Wednesday, 9 March 2005

Insurer Aviva appears to have marked the end of five years of stagnant earnings with a welcome return to growth in 2004. Boosted by a strong performance in general insurance the company has reported a 25% growth in operating profits to £2,344m. General insurance operating profits were up 47% to £1,326m while life operating profits were up 9% to £1,611m.
Growth in life profits were entirely due to better performance overseas, UK life profits (the largest single market, generating 34% of profits) was down 7.7% to £551m. The life business in the Netherlands recorded a 42% growth in operating profits (to £277m), while France (where profits rose 27.6% to £286m), Spain (where profits rose 11% to £180m) and other international business (up 38% to £83m) made noteworthy contributions.
The performance in general insurance was far more even, with all markets reporting steady gains with some smaller markets (Canada up 1166% to £152m, Ireland up 72% to £153m, the Netherlands up 108% to £71m), recording spectacular gains.
Aviva is an insurance company formed by two large mergers.
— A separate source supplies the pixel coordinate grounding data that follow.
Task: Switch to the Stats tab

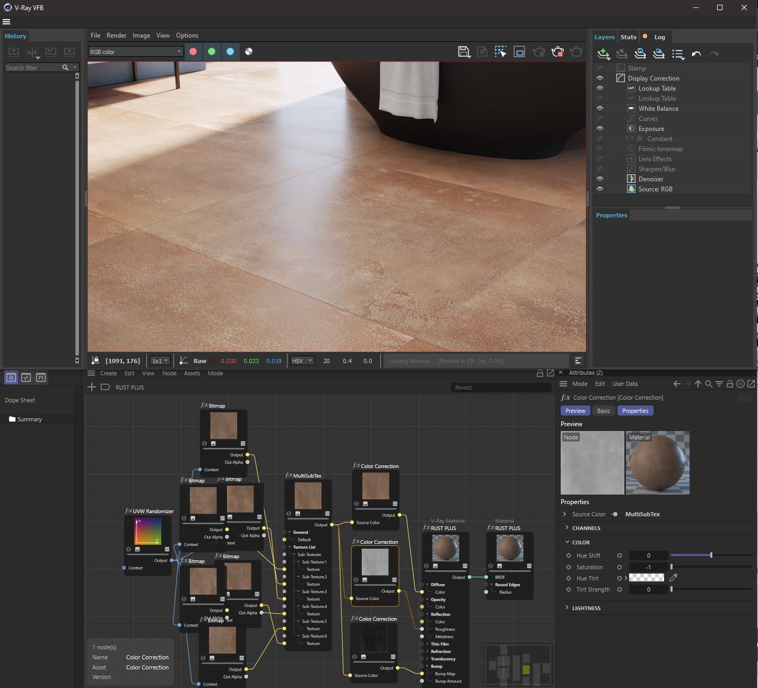Action: coord(628,37)
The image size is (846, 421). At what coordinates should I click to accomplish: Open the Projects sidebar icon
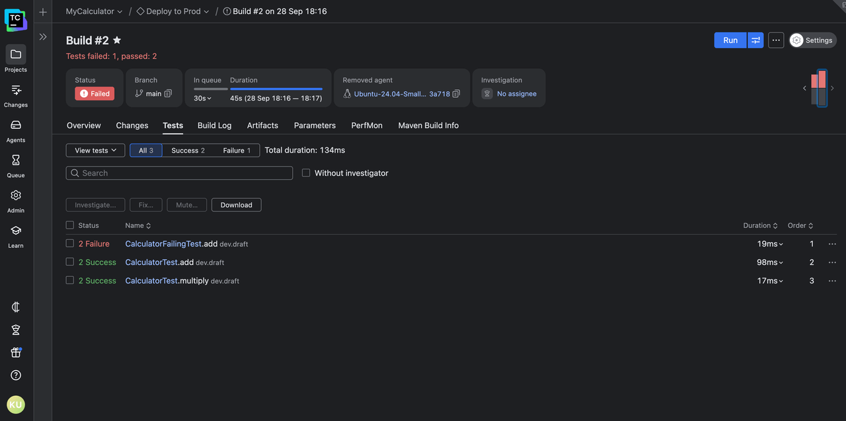pyautogui.click(x=16, y=56)
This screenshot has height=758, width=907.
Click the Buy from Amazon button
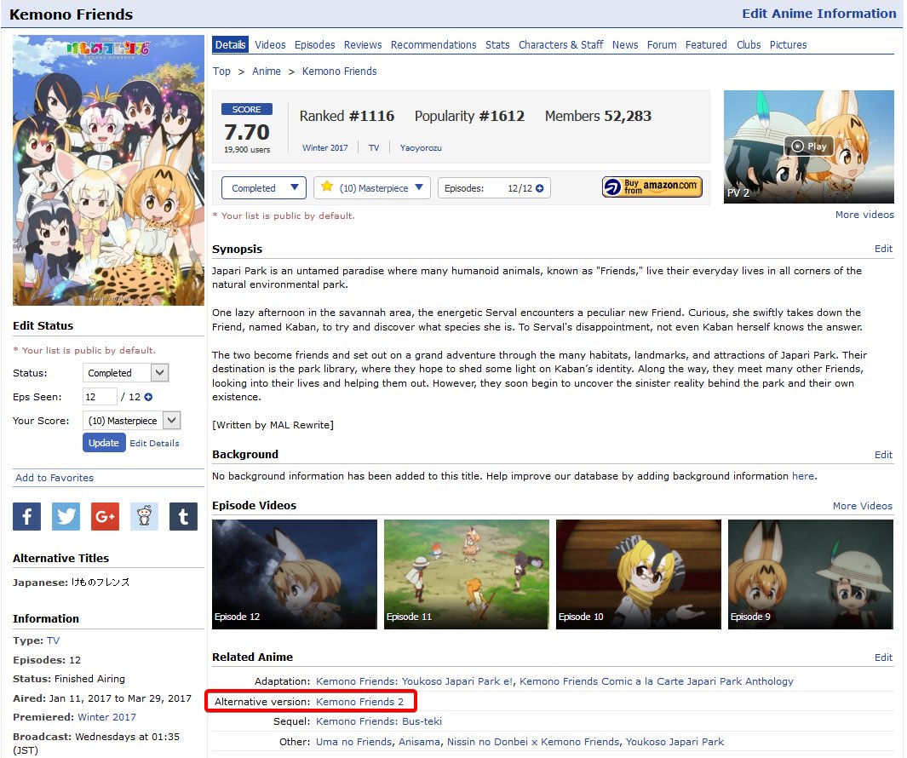[x=652, y=187]
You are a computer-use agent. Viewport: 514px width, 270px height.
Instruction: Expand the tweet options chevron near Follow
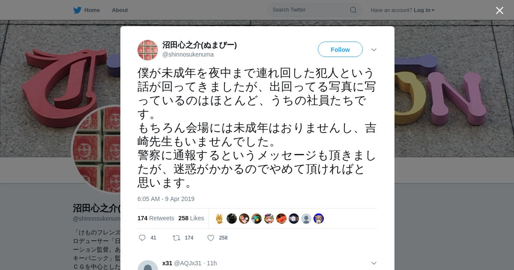[x=374, y=50]
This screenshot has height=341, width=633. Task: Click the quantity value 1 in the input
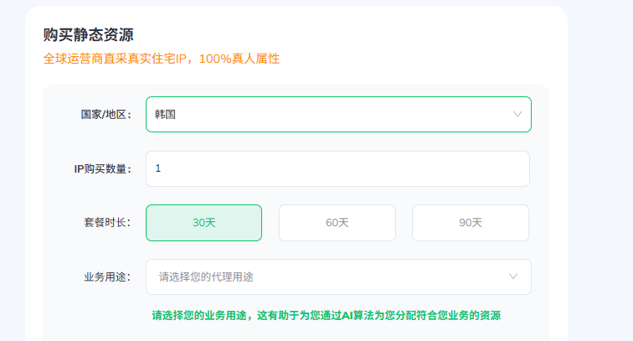(x=158, y=168)
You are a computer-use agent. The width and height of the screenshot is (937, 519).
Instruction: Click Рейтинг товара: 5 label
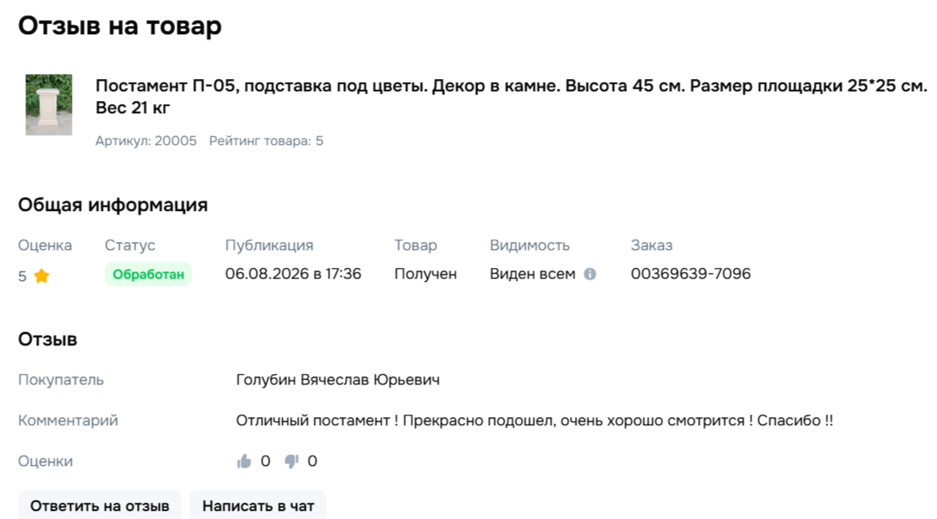point(266,141)
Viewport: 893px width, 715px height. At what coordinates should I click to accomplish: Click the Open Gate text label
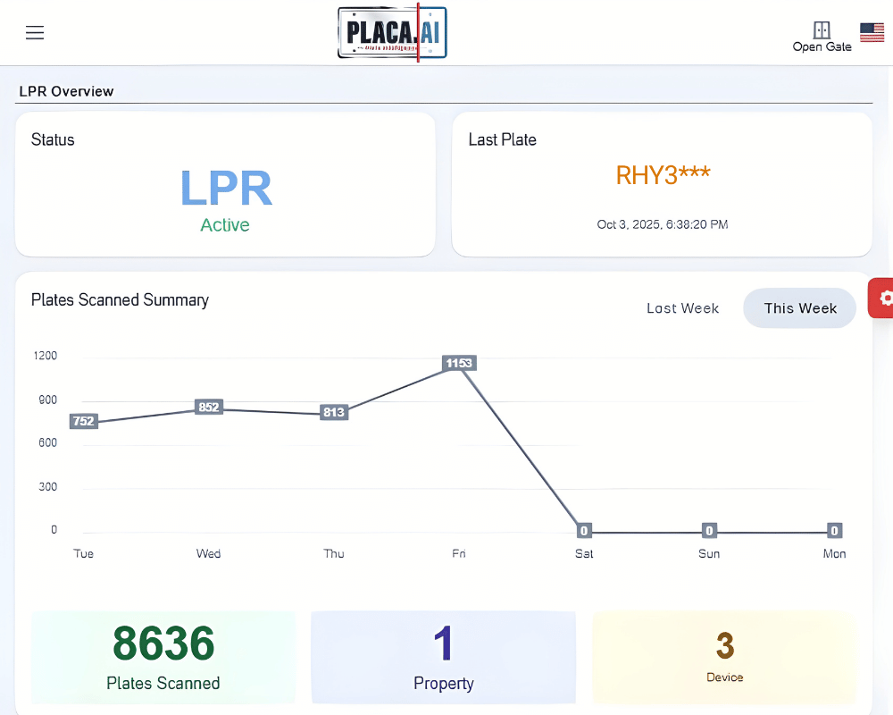pos(822,47)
In 1998, Commercial Union and General Accident merged to form CGU. In 2000, that new group was merged with Norwich Union to create CGNU which alter hanged its name to Aviva.
Aviva also sells life assurance and pensions and as well as general insurance and various financial services, including fund management and broking.
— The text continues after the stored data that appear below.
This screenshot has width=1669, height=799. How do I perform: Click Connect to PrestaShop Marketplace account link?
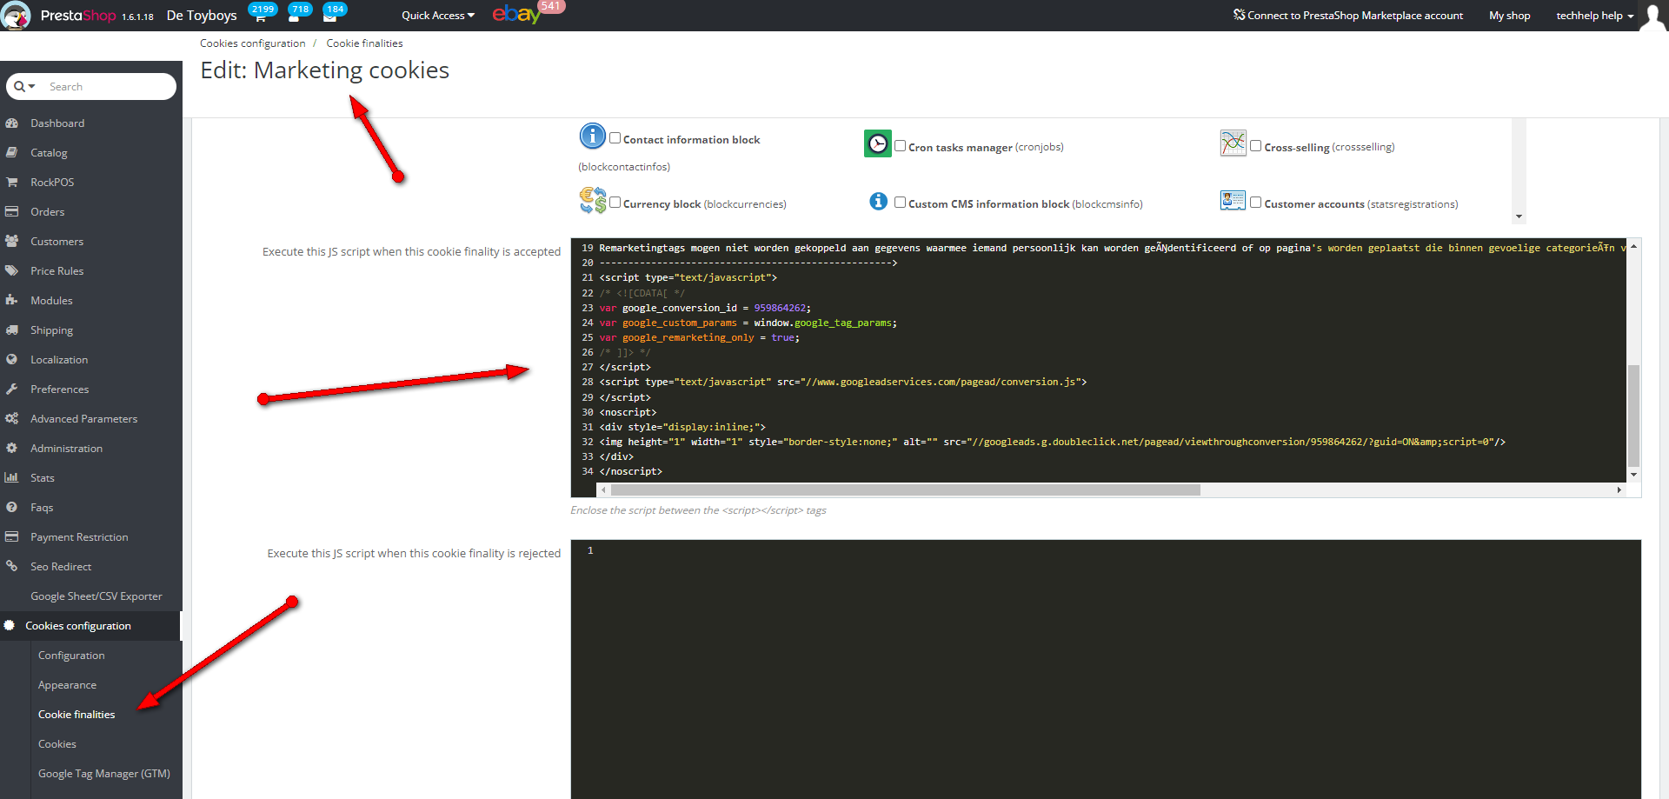click(x=1348, y=16)
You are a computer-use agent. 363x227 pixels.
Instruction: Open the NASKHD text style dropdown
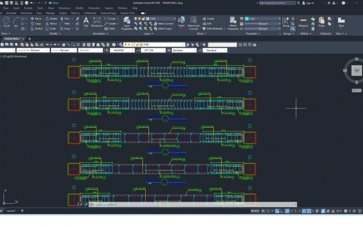click(123, 51)
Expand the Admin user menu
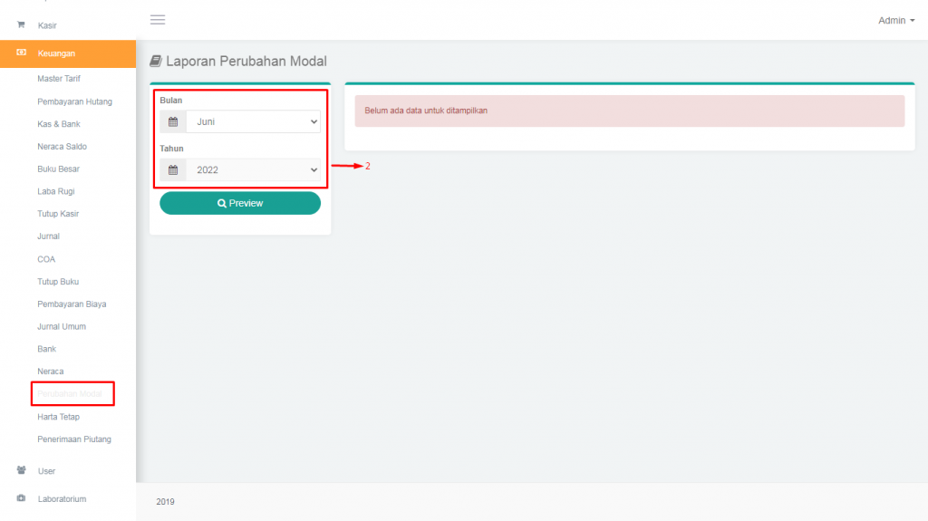This screenshot has width=928, height=521. pos(895,20)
Aviva’s new business figures for the fourth quarter of 2004 are positive with life and pensions APE growing by 9% and investment sales by 44%. Growth was stronger in the overseas markets (albeit from a small base), France and the rest of Europe (mainly Germany and Turkey) grew by 30% each and the Netherlands by 19%. Growth in the UK, which made up almost 44% of sales was 5%, down from the 6% growth seen in the nine month figures partly due to a strong growth seen in the last quarter of 2003.
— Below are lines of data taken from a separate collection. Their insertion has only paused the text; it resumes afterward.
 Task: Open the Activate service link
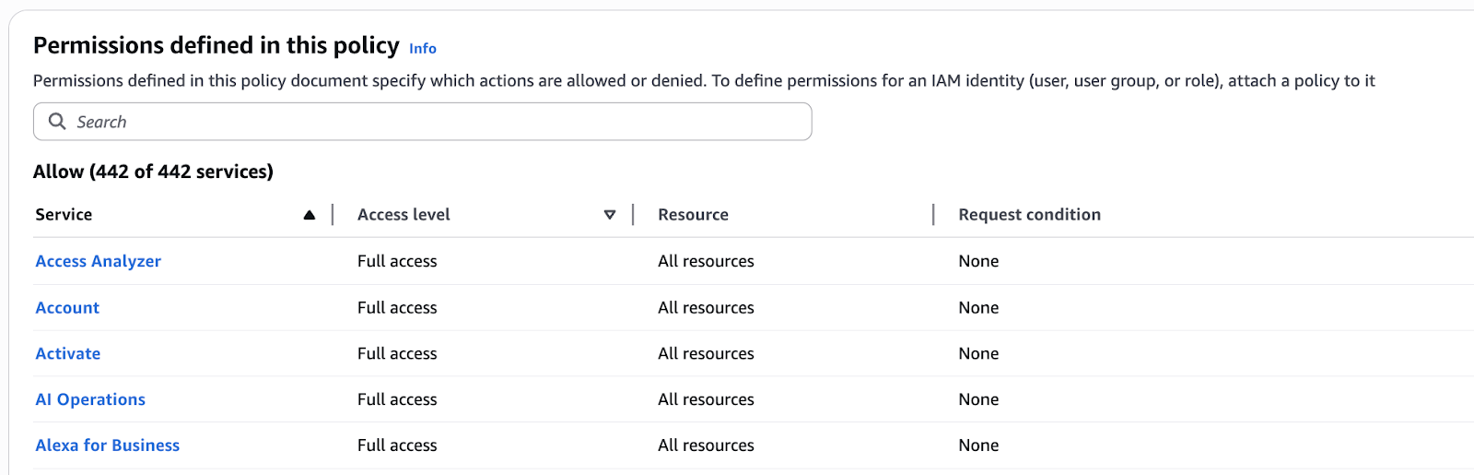click(68, 353)
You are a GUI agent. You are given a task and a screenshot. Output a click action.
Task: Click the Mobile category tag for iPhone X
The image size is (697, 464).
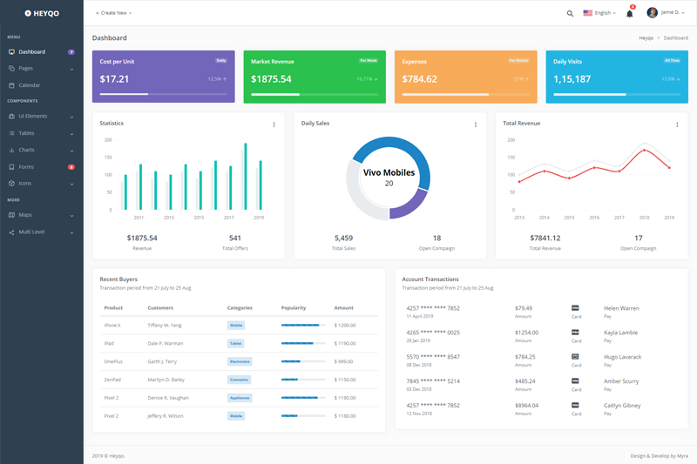(x=236, y=325)
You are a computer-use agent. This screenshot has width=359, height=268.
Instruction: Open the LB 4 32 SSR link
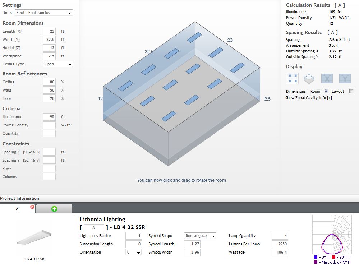pos(34,259)
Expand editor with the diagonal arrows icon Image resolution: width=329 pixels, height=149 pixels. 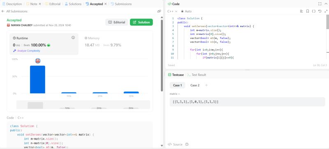pyautogui.click(x=326, y=11)
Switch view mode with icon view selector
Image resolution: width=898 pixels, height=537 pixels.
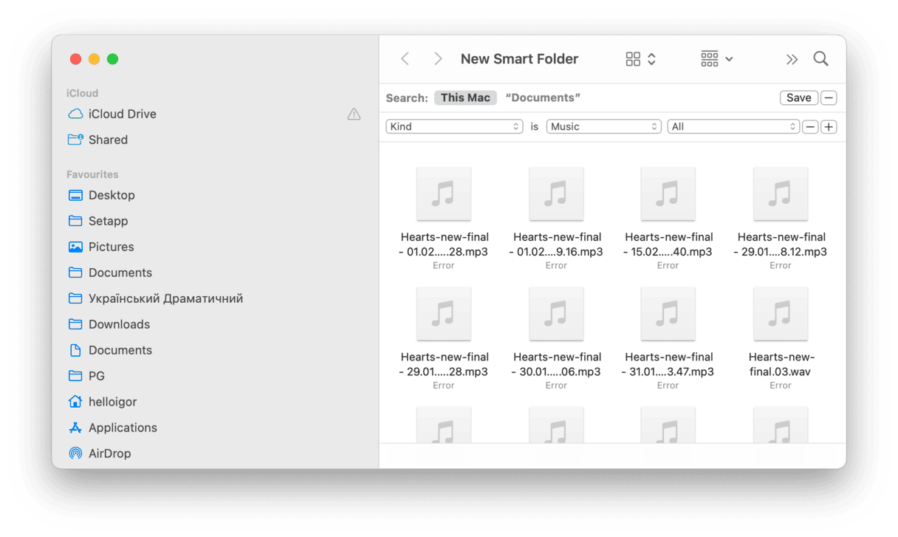click(640, 59)
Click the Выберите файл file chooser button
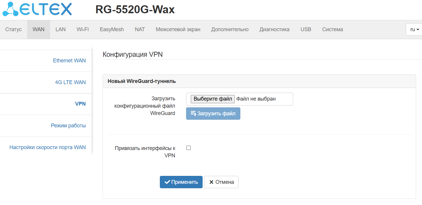422x205 pixels. click(213, 99)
In the UK and across much of Europe, Aviva has benefited from a recovery in the insurance market. In France the new bancassurance joint venture partnership with Credit du Nord generated sales of £109m (£17m on an APE basis). Excluding Credit du Nord sales, growth during the year in France was 23%, ahead of the estimated market growth rate of 14%. Sales through AFER (the largest savings association in France) increased by 33% to a record £1,594m. Investment sales grew 41%, up from the 33% growth seen in the third quarter figures.
In terms of distribution channel, IFAs seem to be gaining in importance particularly for life and pension sales where IFA’s recorded a growth of 8% while the bancassurance and other partnerships recorded declines of 15% and 1% respectively.
Life premia written declined by 6% in the first half but recovered in the second half. Full year life and pensions APE sales were up 9% lead by a strong overseas performance particularly in France (where sales grew 30%) and continental Europe where sales grew 15%.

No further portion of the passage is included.